#### [Directions for this task]
Lines from the one with "contact@preissfinearts.com (214, 1609)" to the end of the material, both included: print them exactly and print nothing else. Omit the pictures.

=== Input ===

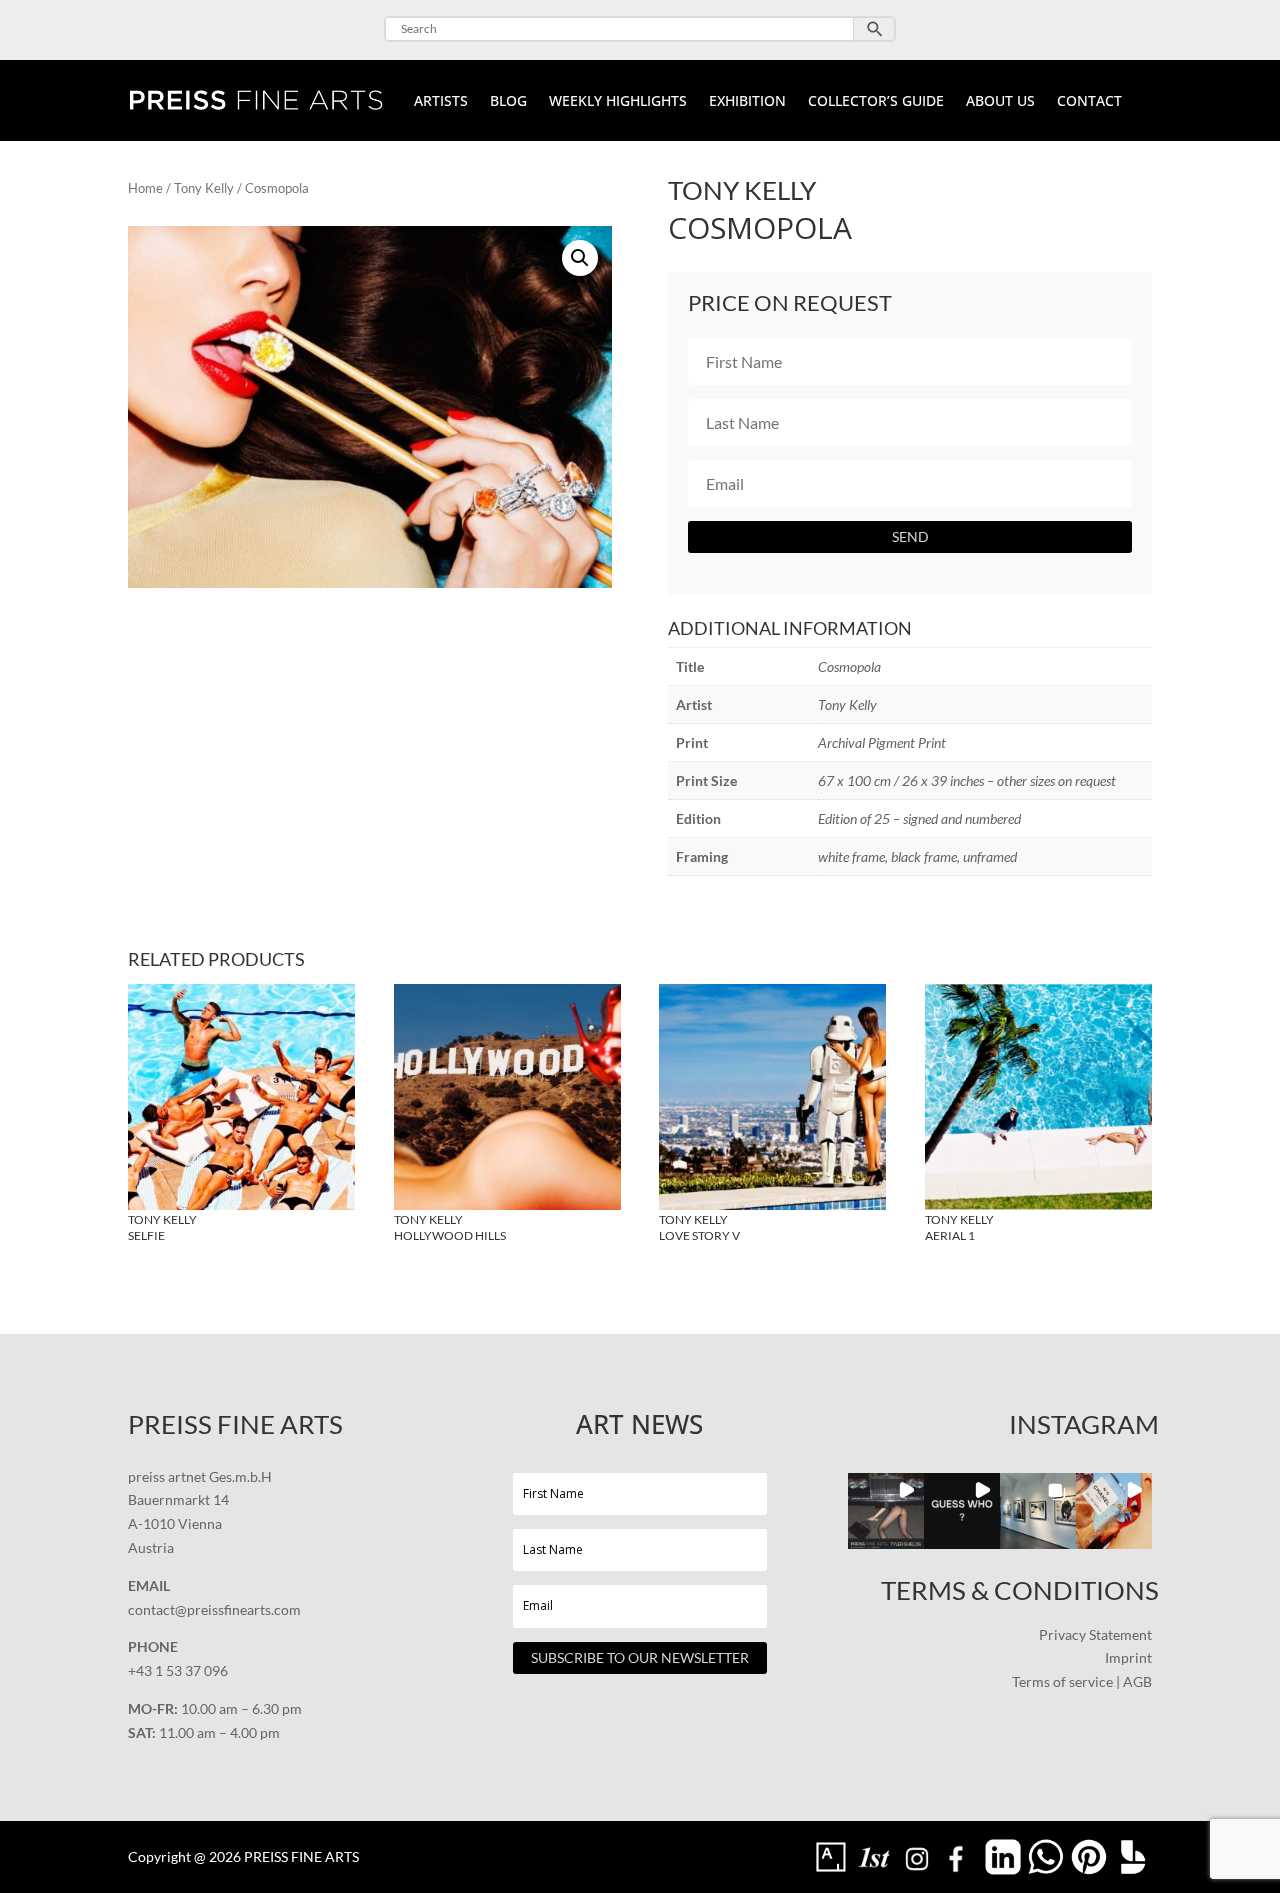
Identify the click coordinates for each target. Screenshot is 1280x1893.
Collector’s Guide (876, 102)
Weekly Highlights (618, 102)
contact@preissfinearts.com (214, 1609)
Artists (441, 102)
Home (145, 188)
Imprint (1128, 1657)
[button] (580, 258)
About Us (1000, 102)
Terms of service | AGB (1082, 1681)
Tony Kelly (204, 188)
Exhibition (747, 102)
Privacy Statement (1095, 1634)
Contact (1089, 102)
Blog (508, 102)
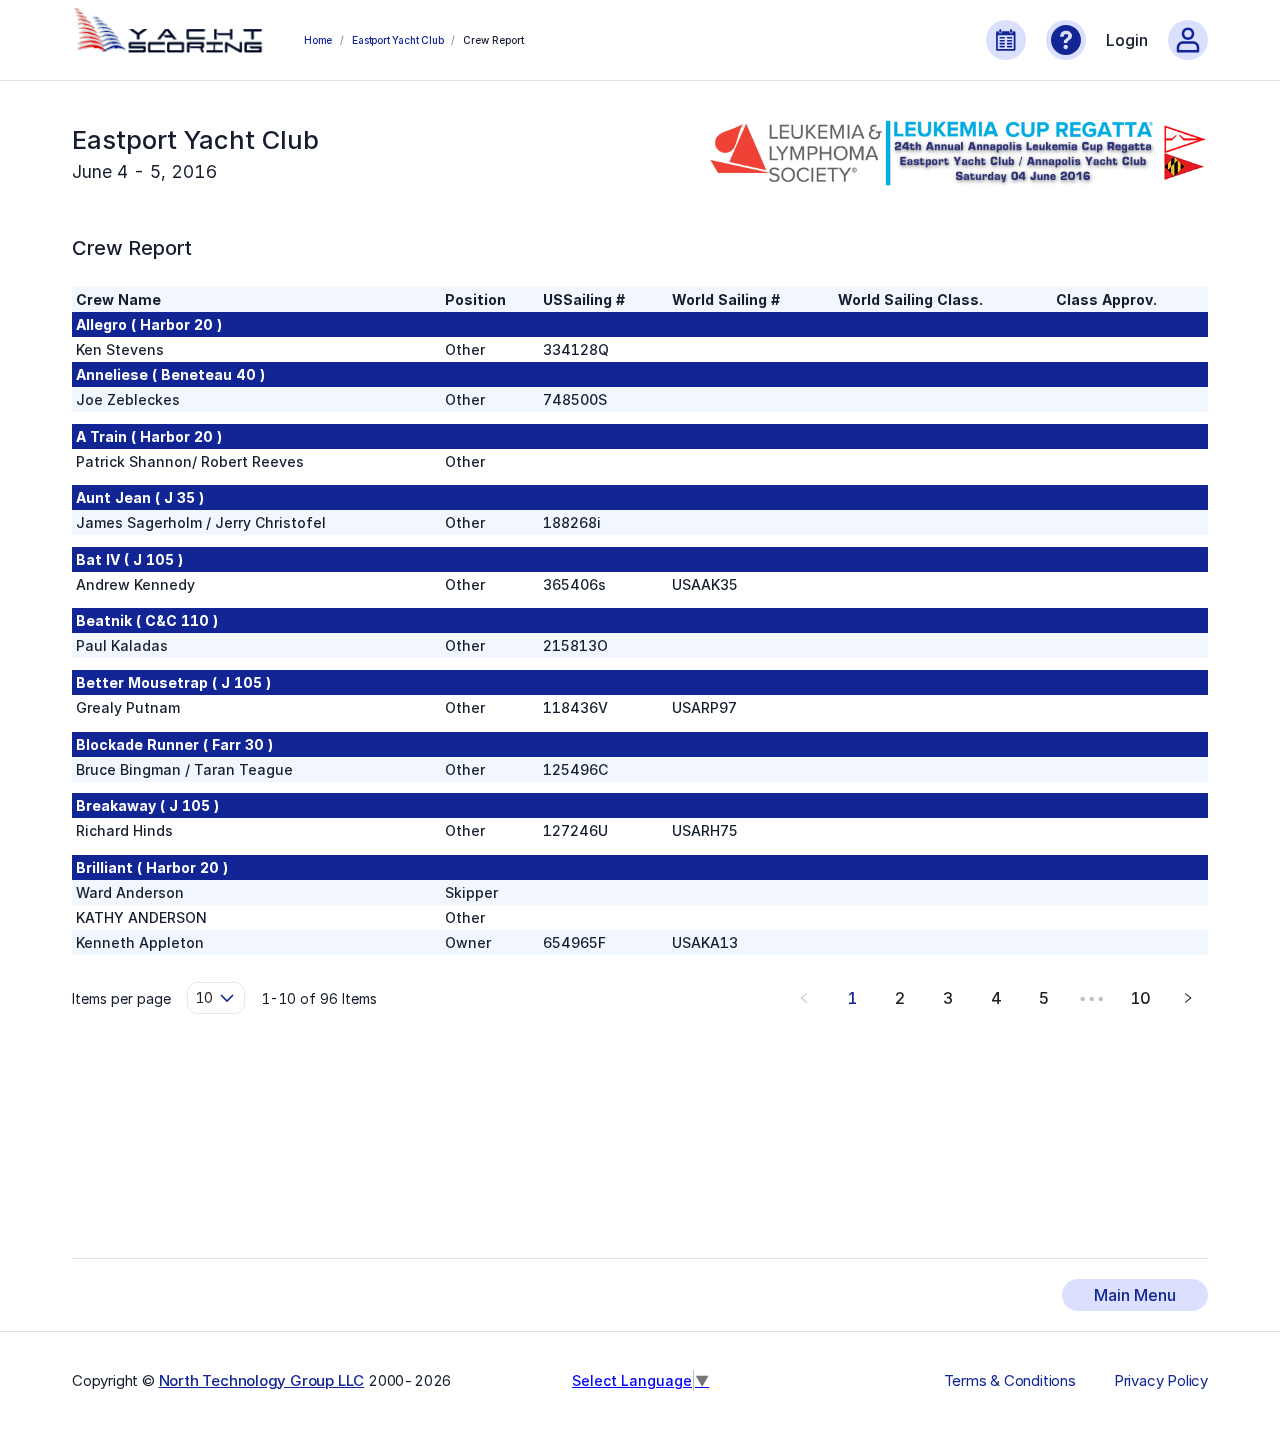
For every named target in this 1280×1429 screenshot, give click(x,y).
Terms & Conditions (1010, 1381)
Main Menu (1135, 1295)
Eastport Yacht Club (397, 40)
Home (318, 40)
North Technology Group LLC (262, 1380)
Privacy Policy (1161, 1381)
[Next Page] (1188, 998)
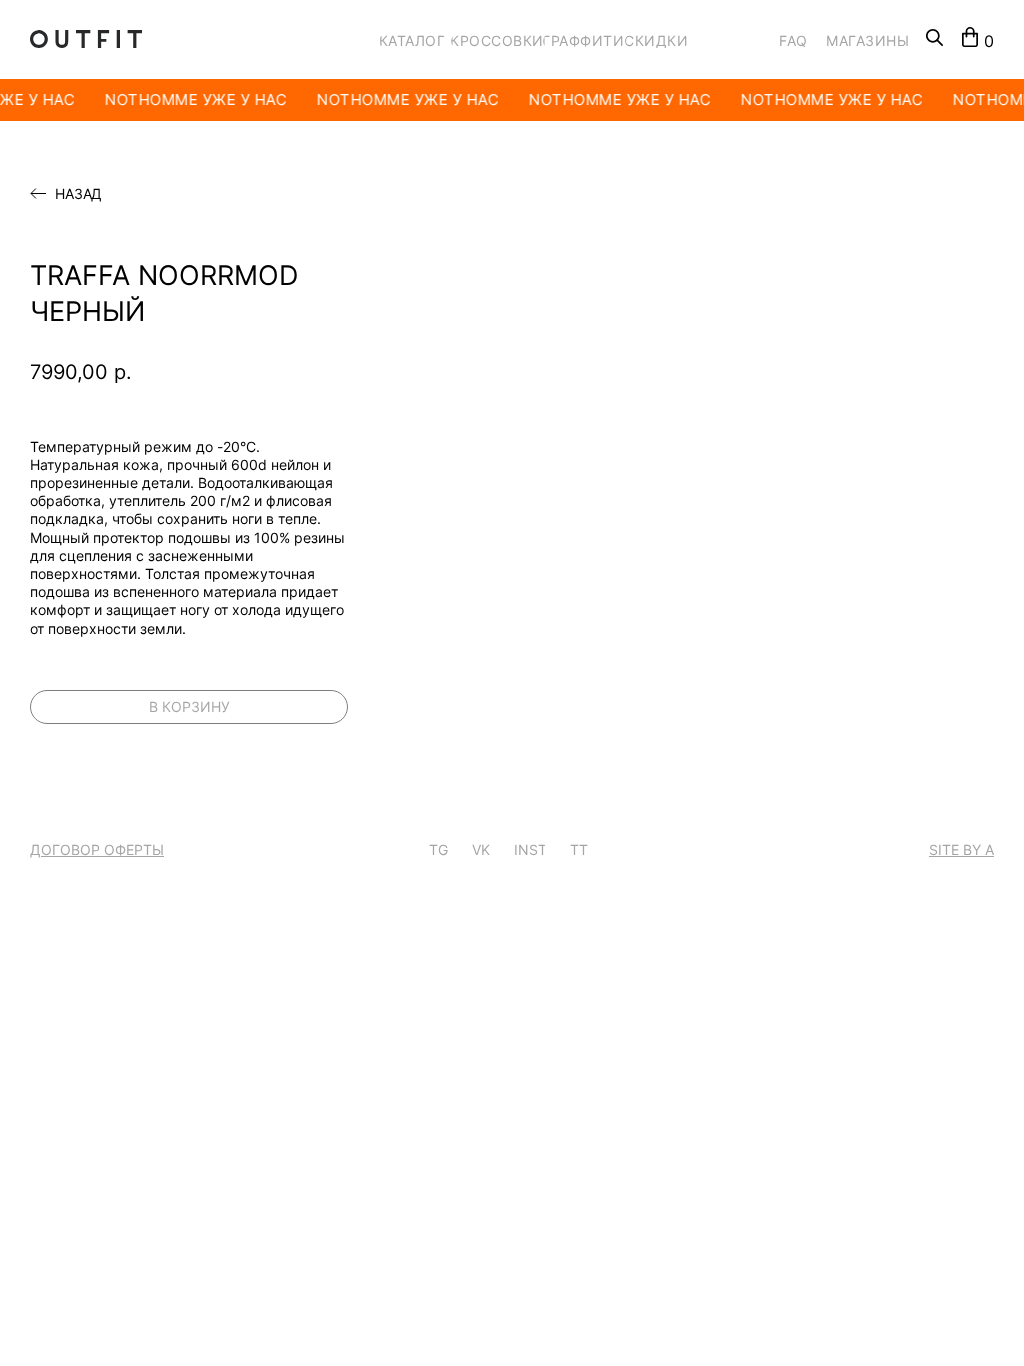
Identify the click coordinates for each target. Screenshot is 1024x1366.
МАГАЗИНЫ (867, 40)
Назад (78, 194)
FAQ (793, 40)
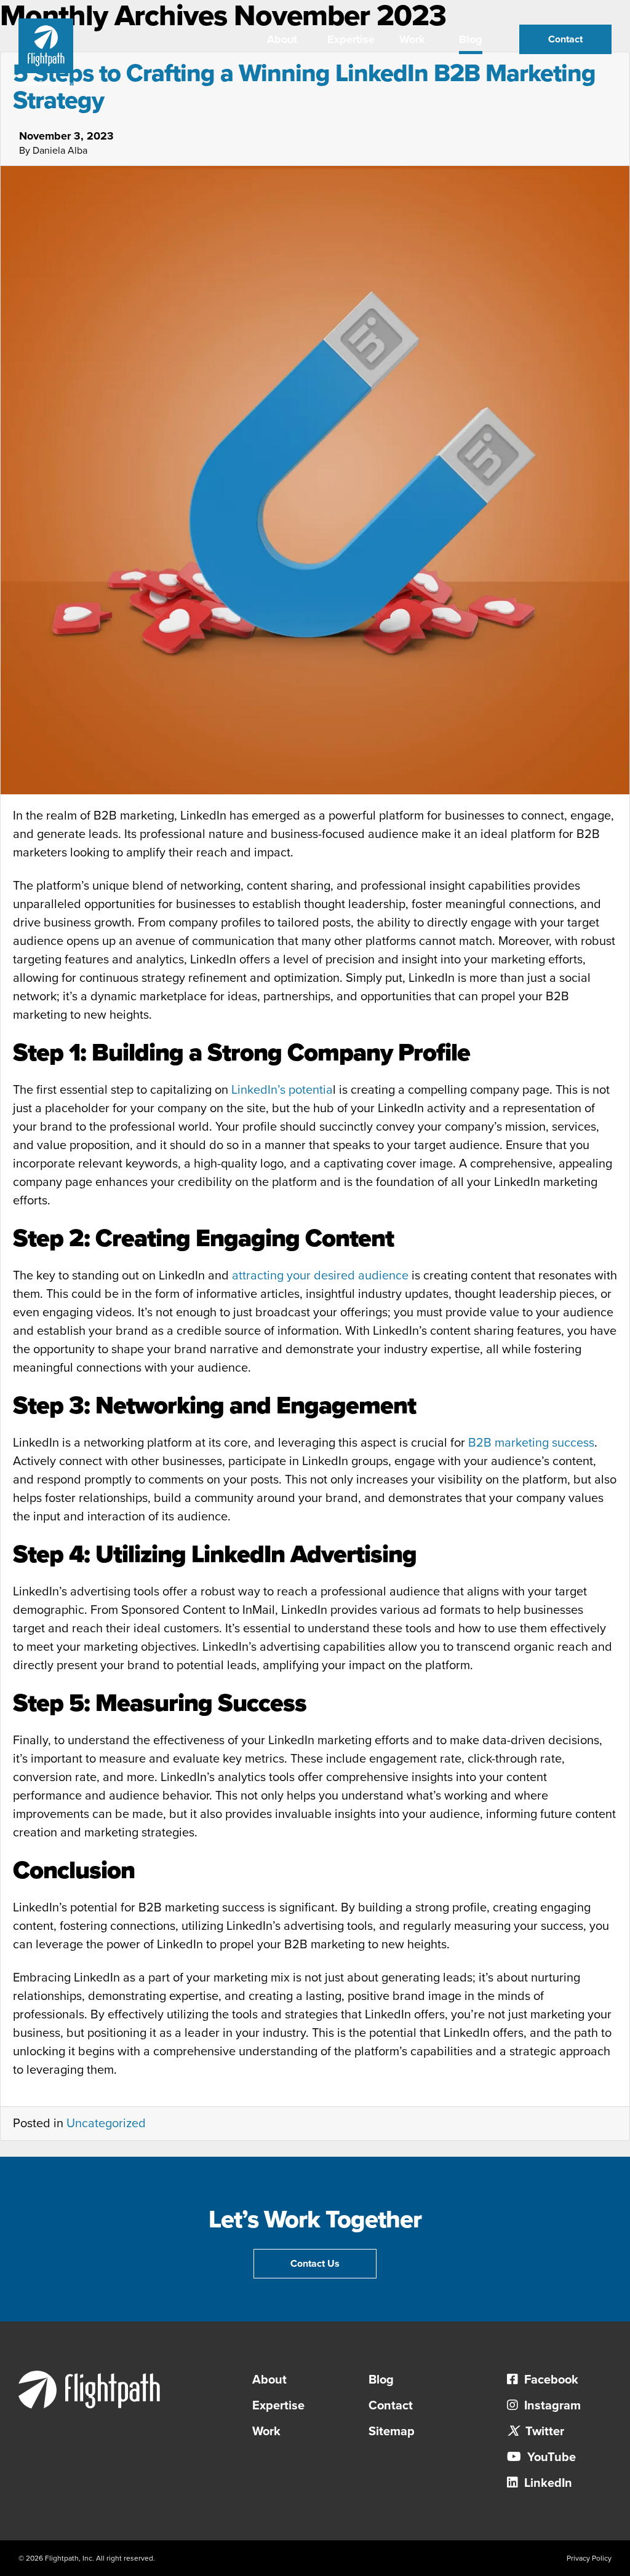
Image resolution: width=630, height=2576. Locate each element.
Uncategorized (106, 2123)
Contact (565, 39)
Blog (470, 39)
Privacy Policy (589, 2558)
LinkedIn (546, 2483)
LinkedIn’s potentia (282, 1090)
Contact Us (315, 2264)
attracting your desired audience (320, 1275)
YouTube (550, 2457)
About (282, 39)
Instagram (551, 2405)
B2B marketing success (531, 1443)
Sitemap (392, 2431)
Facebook (549, 2380)
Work (412, 39)
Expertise (351, 39)
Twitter (543, 2431)
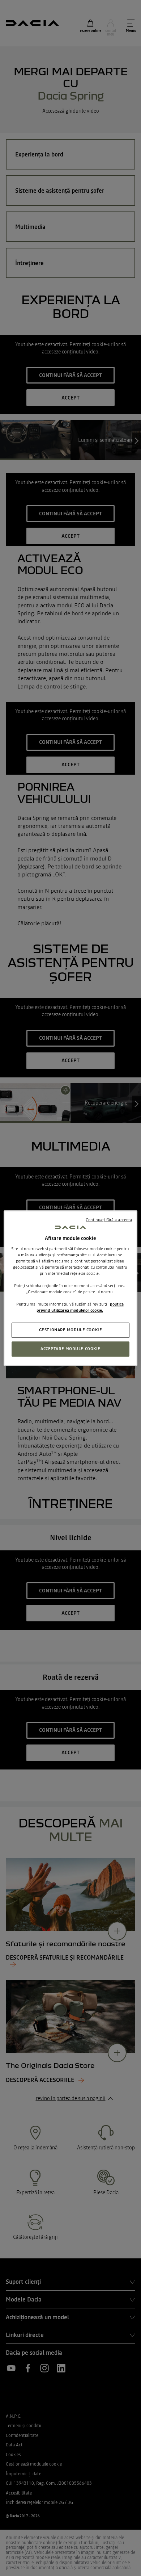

===

#### [Completed task]
contact@preissfinearts.com (214, 1609)
Artists (441, 102)
Home (145, 188)
Imprint (1128, 1657)
[button] (580, 258)
About Us (1000, 102)
Terms of service | AGB (1082, 1681)
Tony Kelly (204, 188)
Exhibition (747, 102)
Privacy Statement (1095, 1634)
Contact (1089, 102)
Blog (508, 102)
For every named target in this 1280×1429 screenshot, give click(x,y).
Terms & Conditions (1010, 1381)
Main Menu (1135, 1295)
Eastport Yacht Club (397, 40)
Home (318, 40)
North Technology Group LLC (262, 1380)
Privacy Policy (1161, 1381)
[Next Page] (1188, 998)
Identify the click coordinates for each target. Screenshot is 1024x1366.
МАГАЗИНЫ (867, 40)
Назад (78, 194)
FAQ (793, 40)
Image resolution: width=630, height=2576. Locate each element.
Uncategorized (106, 2123)
Contact (565, 39)
Blog (470, 39)
Privacy Policy (589, 2558)
LinkedIn (546, 2483)
LinkedIn’s potentia (282, 1090)
Contact Us (315, 2264)
attracting your desired audience (320, 1275)
YouTube (550, 2457)
About (282, 39)
Instagram (551, 2405)
B2B marketing success (531, 1443)
Sitemap (392, 2431)
Facebook (549, 2380)
Work (412, 39)
Expertise (351, 39)
Twitter (543, 2431)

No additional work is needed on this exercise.